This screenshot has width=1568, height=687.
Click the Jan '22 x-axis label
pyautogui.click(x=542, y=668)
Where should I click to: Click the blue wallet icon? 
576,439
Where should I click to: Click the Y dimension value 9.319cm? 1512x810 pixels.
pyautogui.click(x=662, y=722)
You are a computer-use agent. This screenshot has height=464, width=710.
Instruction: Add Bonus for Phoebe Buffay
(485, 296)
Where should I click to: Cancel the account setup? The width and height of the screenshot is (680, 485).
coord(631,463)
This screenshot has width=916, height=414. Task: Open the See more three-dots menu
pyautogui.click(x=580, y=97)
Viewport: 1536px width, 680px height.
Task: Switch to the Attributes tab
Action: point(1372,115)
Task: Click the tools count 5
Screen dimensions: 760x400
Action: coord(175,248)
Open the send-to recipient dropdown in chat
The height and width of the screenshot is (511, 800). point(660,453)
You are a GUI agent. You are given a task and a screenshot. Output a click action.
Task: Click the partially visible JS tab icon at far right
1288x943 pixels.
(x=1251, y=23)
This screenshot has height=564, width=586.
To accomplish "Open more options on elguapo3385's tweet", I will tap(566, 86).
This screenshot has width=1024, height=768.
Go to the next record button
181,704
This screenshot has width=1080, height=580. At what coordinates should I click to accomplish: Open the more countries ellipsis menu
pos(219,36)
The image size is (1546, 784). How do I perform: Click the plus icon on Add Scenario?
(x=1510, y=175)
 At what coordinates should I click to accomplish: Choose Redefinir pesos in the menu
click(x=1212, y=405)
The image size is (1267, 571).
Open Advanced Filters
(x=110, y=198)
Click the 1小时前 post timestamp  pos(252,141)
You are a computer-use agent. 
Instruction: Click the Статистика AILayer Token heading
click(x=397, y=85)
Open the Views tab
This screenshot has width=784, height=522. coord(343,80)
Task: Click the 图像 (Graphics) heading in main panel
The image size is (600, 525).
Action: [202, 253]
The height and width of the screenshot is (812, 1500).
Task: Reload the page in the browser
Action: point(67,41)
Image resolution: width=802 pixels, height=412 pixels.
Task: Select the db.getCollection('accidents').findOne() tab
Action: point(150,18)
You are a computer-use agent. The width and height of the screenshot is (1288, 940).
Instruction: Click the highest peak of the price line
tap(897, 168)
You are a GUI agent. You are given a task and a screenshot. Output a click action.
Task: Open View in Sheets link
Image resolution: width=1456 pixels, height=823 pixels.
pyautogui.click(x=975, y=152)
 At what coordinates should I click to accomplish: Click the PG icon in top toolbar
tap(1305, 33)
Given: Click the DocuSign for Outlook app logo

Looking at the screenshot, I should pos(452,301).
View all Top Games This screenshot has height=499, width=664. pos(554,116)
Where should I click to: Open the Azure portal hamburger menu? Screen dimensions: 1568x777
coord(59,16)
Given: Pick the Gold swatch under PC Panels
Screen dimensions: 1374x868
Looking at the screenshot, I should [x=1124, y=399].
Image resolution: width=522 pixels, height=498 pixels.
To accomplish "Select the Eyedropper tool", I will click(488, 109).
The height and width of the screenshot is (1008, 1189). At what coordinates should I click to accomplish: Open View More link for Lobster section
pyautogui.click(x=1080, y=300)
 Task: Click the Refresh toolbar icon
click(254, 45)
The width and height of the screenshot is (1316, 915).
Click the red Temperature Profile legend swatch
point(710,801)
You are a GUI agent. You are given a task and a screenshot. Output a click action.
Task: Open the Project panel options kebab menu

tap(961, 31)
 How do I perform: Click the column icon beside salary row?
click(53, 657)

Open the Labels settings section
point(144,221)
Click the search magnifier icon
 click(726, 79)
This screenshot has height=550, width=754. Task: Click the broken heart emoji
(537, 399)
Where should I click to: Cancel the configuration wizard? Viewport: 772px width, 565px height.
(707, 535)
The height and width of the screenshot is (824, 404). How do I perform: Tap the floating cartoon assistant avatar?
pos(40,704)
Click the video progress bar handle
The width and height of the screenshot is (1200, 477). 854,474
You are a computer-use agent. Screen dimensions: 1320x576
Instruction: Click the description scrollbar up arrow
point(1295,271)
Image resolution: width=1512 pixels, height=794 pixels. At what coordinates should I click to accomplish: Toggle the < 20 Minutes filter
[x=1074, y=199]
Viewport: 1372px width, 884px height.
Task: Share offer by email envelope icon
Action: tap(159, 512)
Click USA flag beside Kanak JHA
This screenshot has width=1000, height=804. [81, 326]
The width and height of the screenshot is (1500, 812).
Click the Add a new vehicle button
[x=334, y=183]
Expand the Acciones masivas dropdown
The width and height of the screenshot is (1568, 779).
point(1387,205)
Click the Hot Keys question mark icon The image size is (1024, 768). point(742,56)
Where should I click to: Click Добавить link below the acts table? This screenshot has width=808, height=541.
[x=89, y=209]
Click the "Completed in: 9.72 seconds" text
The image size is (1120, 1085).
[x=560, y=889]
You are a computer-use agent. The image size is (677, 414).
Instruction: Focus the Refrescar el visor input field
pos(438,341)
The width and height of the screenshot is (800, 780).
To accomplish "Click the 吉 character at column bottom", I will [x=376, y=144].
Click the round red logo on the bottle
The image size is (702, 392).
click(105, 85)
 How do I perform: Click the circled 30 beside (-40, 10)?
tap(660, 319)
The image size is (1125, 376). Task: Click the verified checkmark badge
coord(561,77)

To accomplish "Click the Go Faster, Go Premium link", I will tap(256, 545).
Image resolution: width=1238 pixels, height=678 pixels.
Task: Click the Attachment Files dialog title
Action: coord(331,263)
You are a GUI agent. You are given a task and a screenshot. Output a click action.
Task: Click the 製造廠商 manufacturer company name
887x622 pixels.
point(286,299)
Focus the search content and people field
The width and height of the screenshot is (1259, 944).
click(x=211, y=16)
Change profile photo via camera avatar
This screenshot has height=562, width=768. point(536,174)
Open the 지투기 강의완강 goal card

========

## ASSIGNMENT
Set down all of the entries again, keeping every line exactly as it is.

## OUTPUT OF THE TASK
This screenshot has width=1568, height=687.
Click the Jan '22 x-axis label
pyautogui.click(x=542, y=668)
Where should I click to: Click the blue wallet icon? 
576,439
Where should I click to: Click the Y dimension value 9.319cm? 1512x810 pixels.
pyautogui.click(x=662, y=722)
You are a computer-use agent. This screenshot has height=464, width=710.
Instruction: Add Bonus for Phoebe Buffay
(485, 296)
Where should I click to: Cancel the account setup? The width and height of the screenshot is (680, 485).
coord(631,463)
This screenshot has width=916, height=414. Task: Open the See more three-dots menu
pyautogui.click(x=580, y=97)
Viewport: 1536px width, 680px height.
Task: Switch to the Attributes tab
Action: point(1372,115)
Task: Click the tools count 5
Screen dimensions: 760x400
Action: coord(175,248)
Open the send-to recipient dropdown in chat
The height and width of the screenshot is (511, 800). point(660,453)
You are a GUI agent. You are given a task and a screenshot. Output a click action.
Task: Click the partially visible JS tab icon at far right
1288x943 pixels.
(x=1251, y=23)
This screenshot has height=564, width=586.
To accomplish "Open more options on elguapo3385's tweet", I will tap(566, 86).
This screenshot has width=1024, height=768.
Go to the next record button
181,704
This screenshot has width=1080, height=580. At what coordinates should I click to accomplish: Open the more countries ellipsis menu
pos(219,36)
The image size is (1546, 784). How do I perform: Click the plus icon on Add Scenario?
(x=1510, y=175)
 At what coordinates should I click to accomplish: Choose Redefinir pesos in the menu
click(x=1212, y=405)
The image size is (1267, 571).
Open Advanced Filters
(x=110, y=198)
Click the 1小时前 post timestamp  pos(252,141)
You are a computer-use agent. 
Instruction: Click the Статистика AILayer Token heading
click(x=397, y=85)
Open the Views tab
This screenshot has width=784, height=522. coord(343,80)
Task: Click the 图像 (Graphics) heading in main panel
The image size is (600, 525).
Action: [202, 253]
The height and width of the screenshot is (812, 1500).
Task: Reload the page in the browser
Action: point(67,41)
Image resolution: width=802 pixels, height=412 pixels.
Task: Select the db.getCollection('accidents').findOne() tab
Action: point(150,18)
You are a computer-use agent. The width and height of the screenshot is (1288, 940).
Instruction: Click the highest peak of the price line
tap(897, 168)
You are a GUI agent. You are given a task and a screenshot. Output a click action.
Task: Open View in Sheets link
Image resolution: width=1456 pixels, height=823 pixels.
pyautogui.click(x=975, y=152)
 At what coordinates should I click to accomplish: Click the PG icon in top toolbar
tap(1305, 33)
Given: Click the DocuSign for Outlook app logo

Looking at the screenshot, I should pos(452,301).
View all Top Games This screenshot has height=499, width=664. pos(554,116)
Where should I click to: Open the Azure portal hamburger menu? Screen dimensions: 1568x777
coord(59,16)
Given: Pick the Gold swatch under PC Panels
Screen dimensions: 1374x868
Looking at the screenshot, I should [x=1124, y=399].
Image resolution: width=522 pixels, height=498 pixels.
To accomplish "Select the Eyedropper tool", I will click(488, 109).
The height and width of the screenshot is (1008, 1189). At what coordinates should I click to accomplish: Open View More link for Lobster section
pyautogui.click(x=1080, y=300)
 Task: Click the Refresh toolbar icon
click(254, 45)
The width and height of the screenshot is (1316, 915).
Click the red Temperature Profile legend swatch
point(710,801)
You are a GUI agent. You are given a task and a screenshot. Output a click action.
Task: Open the Project panel options kebab menu

tap(961, 31)
 How do I perform: Click the column icon beside salary row?
click(53, 657)

Open the Labels settings section
point(144,221)
Click the search magnifier icon
 click(726, 79)
This screenshot has height=550, width=754. Task: Click the broken heart emoji
(537, 399)
Where should I click to: Cancel the configuration wizard? Viewport: 772px width, 565px height.
(707, 535)
The height and width of the screenshot is (824, 404). How do I perform: Tap the floating cartoon assistant avatar?
pos(40,704)
Click the video progress bar handle
The width and height of the screenshot is (1200, 477). 854,474
You are a computer-use agent. Screen dimensions: 1320x576
Instruction: Click the description scrollbar up arrow
point(1295,271)
Image resolution: width=1512 pixels, height=794 pixels. At what coordinates should I click to accomplish: Toggle the < 20 Minutes filter
[x=1074, y=199]
Viewport: 1372px width, 884px height.
Task: Share offer by email envelope icon
Action: tap(159, 512)
Click USA flag beside Kanak JHA
This screenshot has width=1000, height=804. [81, 326]
The width and height of the screenshot is (1500, 812).
Click the Add a new vehicle button
[x=334, y=183]
Expand the Acciones masivas dropdown
The width and height of the screenshot is (1568, 779).
point(1387,205)
Click the Hot Keys question mark icon The image size is (1024, 768). point(742,56)
Where should I click to: Click Добавить link below the acts table? This screenshot has width=808, height=541.
[x=89, y=209]
Click the "Completed in: 9.72 seconds" text
The image size is (1120, 1085).
[x=560, y=889]
You are a computer-use agent. The image size is (677, 414).
Instruction: Focus the Refrescar el visor input field
pos(438,341)
The width and height of the screenshot is (800, 780).
To accomplish "Click the 吉 character at column bottom", I will [x=376, y=144].
Click the round red logo on the bottle
The image size is (702, 392).
click(105, 85)
 How do I perform: Click the circled 30 beside (-40, 10)?
tap(660, 319)
The image size is (1125, 376). Task: Click the verified checkmark badge
coord(561,77)

To accomplish "Click the Go Faster, Go Premium link", I will tap(256, 545).
Image resolution: width=1238 pixels, height=678 pixels.
Task: Click the Attachment Files dialog title
Action: coord(331,263)
You are a GUI agent. You are given a task and a screenshot. Output a click action.
Task: Click the 製造廠商 manufacturer company name
887x622 pixels.
point(286,299)
Focus the search content and people field
The width and height of the screenshot is (1259, 944).
click(x=211, y=16)
Change profile photo via camera avatar
This screenshot has height=562, width=768. point(536,174)
Open the 지투기 강의완강 goal card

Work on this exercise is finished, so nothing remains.